• _WHAT IS EXPECTED_:
All of the data below is to be output without alteration.

• _STUDY MATERIAL_:
/---
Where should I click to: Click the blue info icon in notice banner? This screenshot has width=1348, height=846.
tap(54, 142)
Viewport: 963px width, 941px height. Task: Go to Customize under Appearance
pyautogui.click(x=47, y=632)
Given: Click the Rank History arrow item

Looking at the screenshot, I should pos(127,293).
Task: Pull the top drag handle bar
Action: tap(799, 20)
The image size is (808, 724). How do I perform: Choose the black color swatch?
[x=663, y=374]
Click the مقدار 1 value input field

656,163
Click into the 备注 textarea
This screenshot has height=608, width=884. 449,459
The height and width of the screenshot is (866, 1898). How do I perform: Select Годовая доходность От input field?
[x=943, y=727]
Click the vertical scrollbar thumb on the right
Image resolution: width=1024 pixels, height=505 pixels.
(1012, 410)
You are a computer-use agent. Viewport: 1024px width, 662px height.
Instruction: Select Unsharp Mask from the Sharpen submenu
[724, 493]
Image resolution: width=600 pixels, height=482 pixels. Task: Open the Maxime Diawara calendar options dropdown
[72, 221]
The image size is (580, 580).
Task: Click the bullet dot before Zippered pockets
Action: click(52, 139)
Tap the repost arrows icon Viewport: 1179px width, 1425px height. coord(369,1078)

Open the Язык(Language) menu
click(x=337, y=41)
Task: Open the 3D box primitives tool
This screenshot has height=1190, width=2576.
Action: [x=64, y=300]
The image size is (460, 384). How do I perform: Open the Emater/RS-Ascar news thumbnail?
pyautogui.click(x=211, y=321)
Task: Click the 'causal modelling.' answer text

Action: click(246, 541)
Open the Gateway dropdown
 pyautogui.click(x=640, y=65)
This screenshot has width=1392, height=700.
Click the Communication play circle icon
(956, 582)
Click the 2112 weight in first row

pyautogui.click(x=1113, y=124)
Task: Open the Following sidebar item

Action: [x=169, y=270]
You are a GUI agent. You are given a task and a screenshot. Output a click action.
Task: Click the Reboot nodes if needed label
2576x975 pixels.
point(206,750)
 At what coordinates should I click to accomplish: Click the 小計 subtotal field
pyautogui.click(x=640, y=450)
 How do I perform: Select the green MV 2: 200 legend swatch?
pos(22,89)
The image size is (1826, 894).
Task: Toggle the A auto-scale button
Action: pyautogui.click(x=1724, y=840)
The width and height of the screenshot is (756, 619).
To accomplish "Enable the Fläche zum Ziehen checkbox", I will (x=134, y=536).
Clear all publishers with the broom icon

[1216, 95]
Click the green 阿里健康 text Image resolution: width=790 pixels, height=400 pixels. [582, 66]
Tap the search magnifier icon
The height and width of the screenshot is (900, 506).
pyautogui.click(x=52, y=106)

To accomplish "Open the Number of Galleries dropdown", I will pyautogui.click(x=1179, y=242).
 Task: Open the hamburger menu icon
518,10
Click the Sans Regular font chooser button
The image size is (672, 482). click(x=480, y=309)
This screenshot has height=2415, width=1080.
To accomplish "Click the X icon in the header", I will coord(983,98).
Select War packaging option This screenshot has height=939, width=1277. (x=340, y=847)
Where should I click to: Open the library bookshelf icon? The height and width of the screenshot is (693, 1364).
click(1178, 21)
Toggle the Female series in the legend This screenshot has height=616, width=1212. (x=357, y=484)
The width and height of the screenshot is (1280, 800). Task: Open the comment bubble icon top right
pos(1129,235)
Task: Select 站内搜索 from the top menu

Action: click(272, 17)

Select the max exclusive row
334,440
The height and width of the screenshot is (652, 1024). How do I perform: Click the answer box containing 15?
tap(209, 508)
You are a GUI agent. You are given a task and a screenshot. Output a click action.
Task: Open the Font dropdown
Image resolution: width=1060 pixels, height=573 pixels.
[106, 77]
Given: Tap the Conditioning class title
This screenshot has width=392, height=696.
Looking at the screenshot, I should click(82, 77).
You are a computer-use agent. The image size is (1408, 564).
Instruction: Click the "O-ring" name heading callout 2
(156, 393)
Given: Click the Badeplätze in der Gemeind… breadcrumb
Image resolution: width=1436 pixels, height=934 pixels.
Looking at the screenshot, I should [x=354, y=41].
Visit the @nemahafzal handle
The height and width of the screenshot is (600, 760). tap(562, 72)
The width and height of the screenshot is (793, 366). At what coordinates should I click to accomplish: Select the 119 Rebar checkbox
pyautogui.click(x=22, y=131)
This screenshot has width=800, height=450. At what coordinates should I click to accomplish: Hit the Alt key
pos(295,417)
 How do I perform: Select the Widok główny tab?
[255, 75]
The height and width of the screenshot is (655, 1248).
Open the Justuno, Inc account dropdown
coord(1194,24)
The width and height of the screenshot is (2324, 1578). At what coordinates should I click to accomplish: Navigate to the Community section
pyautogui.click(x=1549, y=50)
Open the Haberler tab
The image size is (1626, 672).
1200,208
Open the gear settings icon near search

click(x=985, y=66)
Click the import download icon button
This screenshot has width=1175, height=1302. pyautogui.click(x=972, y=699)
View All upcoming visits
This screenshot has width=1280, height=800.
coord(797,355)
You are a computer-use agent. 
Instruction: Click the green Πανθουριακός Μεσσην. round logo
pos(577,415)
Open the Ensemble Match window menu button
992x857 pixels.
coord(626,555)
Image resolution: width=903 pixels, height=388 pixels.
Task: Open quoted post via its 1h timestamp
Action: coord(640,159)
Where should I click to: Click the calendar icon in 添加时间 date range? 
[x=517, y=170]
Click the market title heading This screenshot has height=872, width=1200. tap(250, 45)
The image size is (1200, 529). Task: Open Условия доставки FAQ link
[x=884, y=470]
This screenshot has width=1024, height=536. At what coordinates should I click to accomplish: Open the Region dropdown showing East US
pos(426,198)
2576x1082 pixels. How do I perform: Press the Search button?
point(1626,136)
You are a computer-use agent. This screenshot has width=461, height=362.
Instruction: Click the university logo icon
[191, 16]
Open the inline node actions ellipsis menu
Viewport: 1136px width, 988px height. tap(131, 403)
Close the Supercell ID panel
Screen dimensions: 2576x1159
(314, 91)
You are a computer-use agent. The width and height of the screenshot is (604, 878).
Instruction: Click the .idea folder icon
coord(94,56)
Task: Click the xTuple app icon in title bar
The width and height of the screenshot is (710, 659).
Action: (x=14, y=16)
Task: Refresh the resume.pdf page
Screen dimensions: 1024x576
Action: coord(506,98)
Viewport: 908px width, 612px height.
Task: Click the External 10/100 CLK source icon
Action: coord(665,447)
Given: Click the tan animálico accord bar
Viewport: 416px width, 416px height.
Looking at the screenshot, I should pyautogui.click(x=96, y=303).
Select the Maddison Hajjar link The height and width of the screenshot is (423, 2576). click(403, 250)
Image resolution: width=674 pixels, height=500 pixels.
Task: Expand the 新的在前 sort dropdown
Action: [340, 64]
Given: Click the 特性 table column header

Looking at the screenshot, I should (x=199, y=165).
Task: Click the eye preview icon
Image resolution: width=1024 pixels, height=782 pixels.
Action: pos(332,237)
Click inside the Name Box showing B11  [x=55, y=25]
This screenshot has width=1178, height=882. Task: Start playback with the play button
\---
• _OUTPUT OF THE TASK_:
Where should I click to: Click the blue info icon in notice banner? This screenshot has width=1348, height=846.
tap(54, 142)
Viewport: 963px width, 941px height. Task: Go to Customize under Appearance
pyautogui.click(x=47, y=632)
Given: Click the Rank History arrow item

Looking at the screenshot, I should pos(127,293).
Task: Pull the top drag handle bar
Action: tap(799, 20)
The image size is (808, 724). How do I perform: Choose the black color swatch?
[x=663, y=374]
Click the مقدار 1 value input field

656,163
Click into the 备注 textarea
This screenshot has height=608, width=884. 449,459
The height and width of the screenshot is (866, 1898). How do I perform: Select Годовая доходность От input field?
[x=943, y=727]
Click the vertical scrollbar thumb on the right
Image resolution: width=1024 pixels, height=505 pixels.
(1012, 410)
You are a computer-use agent. Viewport: 1024px width, 662px height.
Instruction: Select Unsharp Mask from the Sharpen submenu
[724, 493]
Image resolution: width=600 pixels, height=482 pixels. Task: Open the Maxime Diawara calendar options dropdown
[72, 221]
The image size is (580, 580).
Task: Click the bullet dot before Zippered pockets
Action: click(52, 139)
Tap the repost arrows icon Viewport: 1179px width, 1425px height. coord(369,1078)

Open the Язык(Language) menu
click(x=337, y=41)
Task: Open the 3D box primitives tool
This screenshot has height=1190, width=2576.
Action: [x=64, y=300]
The image size is (460, 384). How do I perform: Open the Emater/RS-Ascar news thumbnail?
pyautogui.click(x=211, y=321)
Task: Click the 'causal modelling.' answer text

Action: click(246, 541)
Open the Gateway dropdown
 pyautogui.click(x=640, y=65)
This screenshot has width=1392, height=700.
Click the Communication play circle icon
(956, 582)
Click the 2112 weight in first row

pyautogui.click(x=1113, y=124)
Task: Open the Following sidebar item

Action: [x=169, y=270]
You are a GUI agent. You are given a task and a screenshot. Output a click action.
Task: Click the Reboot nodes if needed label
2576x975 pixels.
point(206,750)
 At what coordinates should I click to accomplish: Click the 小計 subtotal field
pyautogui.click(x=640, y=450)
 How do I perform: Select the green MV 2: 200 legend swatch?
pos(22,89)
The image size is (1826, 894).
Task: Toggle the A auto-scale button
Action: pyautogui.click(x=1724, y=840)
The width and height of the screenshot is (756, 619).
To accomplish "Enable the Fläche zum Ziehen checkbox", I will (x=134, y=536).
Clear all publishers with the broom icon

[1216, 95]
Click the green 阿里健康 text Image resolution: width=790 pixels, height=400 pixels. [582, 66]
Tap the search magnifier icon
The height and width of the screenshot is (900, 506).
pyautogui.click(x=52, y=106)

To accomplish "Open the Number of Galleries dropdown", I will pyautogui.click(x=1179, y=242).
 Task: Open the hamburger menu icon
518,10
Click the Sans Regular font chooser button
The image size is (672, 482). click(x=480, y=309)
This screenshot has height=2415, width=1080.
To accomplish "Click the X icon in the header", I will coord(983,98).
Select War packaging option This screenshot has height=939, width=1277. (x=340, y=847)
Where should I click to: Open the library bookshelf icon? The height and width of the screenshot is (693, 1364).
click(1178, 21)
Toggle the Female series in the legend This screenshot has height=616, width=1212. (x=357, y=484)
The width and height of the screenshot is (1280, 800). Task: Open the comment bubble icon top right
pos(1129,235)
Task: Select 站内搜索 from the top menu

Action: click(272, 17)

Select the max exclusive row
334,440
The height and width of the screenshot is (652, 1024). How do I perform: Click the answer box containing 15?
tap(209, 508)
You are a GUI agent. You are given a task and a screenshot. Output a click action.
Task: Open the Font dropdown
Image resolution: width=1060 pixels, height=573 pixels.
[106, 77]
Given: Tap the Conditioning class title
This screenshot has width=392, height=696.
Looking at the screenshot, I should click(82, 77).
You are a computer-use agent. The image size is (1408, 564).
Instruction: Click the "O-ring" name heading callout 2
(156, 393)
Given: Click the Badeplätze in der Gemeind… breadcrumb
Image resolution: width=1436 pixels, height=934 pixels.
Looking at the screenshot, I should [x=354, y=41].
Visit the @nemahafzal handle
The height and width of the screenshot is (600, 760). tap(562, 72)
The width and height of the screenshot is (793, 366). At what coordinates should I click to accomplish: Select the 119 Rebar checkbox
pyautogui.click(x=22, y=131)
This screenshot has width=800, height=450. At what coordinates should I click to accomplish: Hit the Alt key
pos(295,417)
 How do I perform: Select the Widok główny tab?
[255, 75]
The height and width of the screenshot is (655, 1248).
Open the Justuno, Inc account dropdown
coord(1194,24)
The width and height of the screenshot is (2324, 1578). At what coordinates should I click to accomplish: Navigate to the Community section
pyautogui.click(x=1549, y=50)
Open the Haberler tab
The image size is (1626, 672).
1200,208
Open the gear settings icon near search

click(x=985, y=66)
Click the import download icon button
This screenshot has width=1175, height=1302. pyautogui.click(x=972, y=699)
View All upcoming visits
This screenshot has width=1280, height=800.
coord(797,355)
You are a computer-use agent. 
Instruction: Click the green Πανθουριακός Μεσσην. round logo
pos(577,415)
Open the Ensemble Match window menu button
992x857 pixels.
coord(626,555)
Image resolution: width=903 pixels, height=388 pixels.
Task: Open quoted post via its 1h timestamp
Action: coord(640,159)
Where should I click to: Click the calendar icon in 添加时间 date range? 
[x=517, y=170]
Click the market title heading This screenshot has height=872, width=1200. tap(250, 45)
The image size is (1200, 529). Task: Open Условия доставки FAQ link
[x=884, y=470]
This screenshot has width=1024, height=536. At what coordinates should I click to accomplish: Open the Region dropdown showing East US
pos(426,198)
2576x1082 pixels. How do I perform: Press the Search button?
point(1626,136)
You are a computer-use agent. This screenshot has width=461, height=362.
Instruction: Click the university logo icon
[191, 16]
Open the inline node actions ellipsis menu
Viewport: 1136px width, 988px height. tap(131, 403)
Close the Supercell ID panel
Screen dimensions: 2576x1159
(314, 91)
You are a computer-use agent. The width and height of the screenshot is (604, 878).
Instruction: Click the .idea folder icon
coord(94,56)
Task: Click the xTuple app icon in title bar
The width and height of the screenshot is (710, 659).
Action: (x=14, y=16)
Task: Refresh the resume.pdf page
Screen dimensions: 1024x576
Action: coord(506,98)
Viewport: 908px width, 612px height.
Task: Click the External 10/100 CLK source icon
Action: coord(665,447)
Given: Click the tan animálico accord bar
Viewport: 416px width, 416px height.
Looking at the screenshot, I should pyautogui.click(x=96, y=303).
Select the Maddison Hajjar link The height and width of the screenshot is (423, 2576). click(403, 250)
Image resolution: width=674 pixels, height=500 pixels.
Task: Expand the 新的在前 sort dropdown
Action: [340, 64]
Given: Click the 特性 table column header

Looking at the screenshot, I should (x=199, y=165).
Task: Click the eye preview icon
Image resolution: width=1024 pixels, height=782 pixels.
Action: pos(332,237)
Click inside the Name Box showing B11  [x=55, y=25]
This screenshot has width=1178, height=882. Task: Start playback with the play button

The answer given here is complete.